There are many images of the landscape, animals and natural phenomena. And the ruins of course. I was looking for things that spoke about destruction and creation, and about time. There are the iguanas and the crocodile, animals that survived the Chicxulub event and haven’t changed much since then. And then there are the birds, who are the descendants of the dinosaurs.

I also included an image of an unfinished high-rise hotel near the end of the book—the financial crisis of 2008 had an impact on tourism, so many beach villas and hotels are now derelict. There is a connection there: the recurring theme of disaster.

Did you have any specific references or sources of inspiration in mind while working on Chicxulub?

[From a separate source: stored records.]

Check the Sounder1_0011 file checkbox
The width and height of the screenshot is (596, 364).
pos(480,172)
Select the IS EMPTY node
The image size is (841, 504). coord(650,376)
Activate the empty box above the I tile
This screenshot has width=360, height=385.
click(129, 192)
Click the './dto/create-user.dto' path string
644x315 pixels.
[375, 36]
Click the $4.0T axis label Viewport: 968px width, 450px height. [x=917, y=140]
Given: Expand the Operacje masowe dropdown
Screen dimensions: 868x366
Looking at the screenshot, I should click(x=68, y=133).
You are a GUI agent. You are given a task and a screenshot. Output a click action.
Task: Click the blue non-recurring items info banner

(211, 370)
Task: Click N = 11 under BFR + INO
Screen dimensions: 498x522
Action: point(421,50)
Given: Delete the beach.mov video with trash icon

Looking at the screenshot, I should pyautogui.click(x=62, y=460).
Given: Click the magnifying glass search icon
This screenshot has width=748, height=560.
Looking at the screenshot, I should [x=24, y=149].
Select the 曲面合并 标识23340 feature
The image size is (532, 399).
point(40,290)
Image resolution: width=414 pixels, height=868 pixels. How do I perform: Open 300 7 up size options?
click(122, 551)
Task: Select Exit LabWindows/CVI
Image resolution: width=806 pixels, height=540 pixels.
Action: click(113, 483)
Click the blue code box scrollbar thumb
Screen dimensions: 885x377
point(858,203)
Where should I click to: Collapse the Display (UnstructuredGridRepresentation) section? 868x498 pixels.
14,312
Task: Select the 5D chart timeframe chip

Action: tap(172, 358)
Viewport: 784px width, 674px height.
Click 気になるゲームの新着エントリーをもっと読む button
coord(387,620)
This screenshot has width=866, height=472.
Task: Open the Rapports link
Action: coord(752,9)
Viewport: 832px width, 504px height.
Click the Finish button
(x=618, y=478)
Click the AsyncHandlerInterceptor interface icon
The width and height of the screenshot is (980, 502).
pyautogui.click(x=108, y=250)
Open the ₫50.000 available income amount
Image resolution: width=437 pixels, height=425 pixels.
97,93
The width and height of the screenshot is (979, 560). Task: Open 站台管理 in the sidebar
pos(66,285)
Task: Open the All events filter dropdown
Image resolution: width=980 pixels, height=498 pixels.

I read a lot about the impact online, and I also read a book by Walter Alvarez, the man who connected the crater with the dinosaur extinction. And I guess there are still childhood echoes from Jurassic Park and Indiana Jones at the back of my mind.

After slightly departing from it with the Citizen portraits, for Chicxulub you have returned to your signature style of shooting in a forensic way, as you come across things. Why do you think such style fits your practice best?

I like to work both ways, sometimes making typologies like with Citizen or Machina, and sometimes with a kind of narrative, like with Chicxulub. The style of shooting is maybe not so different; it’s more about the method of working. Sometimes I get really into one particular subject, like the pigeons, and sometimes I keep on walking. But my images almost always has this focused, one-thing-at-a-time kind of gaze.

You also have a preference for nature as a favorite subject matter, and the investigative way you look at animals, plants, stones, etc. feels like you’re collecting evidence of a bigger, concealed story. Where does your fascination with nature come from, and what secrets do you think it holds?

I grew up spending a lot of time outdoors, with long summers in the countryside. I studied natural sciences in high school with the intention of becoming an engineer, but then took up photography. The fascination with the world as a system has stayed with me though.

Photography is a medium that suits me, because it allows scrutiny of details, something a scientist is also interested in. I’m a bit uncomfortable with the idea that nature is a separate aspect of the world and that it is hiding secrets from us—I prefer to think of the world as a source of knowledge.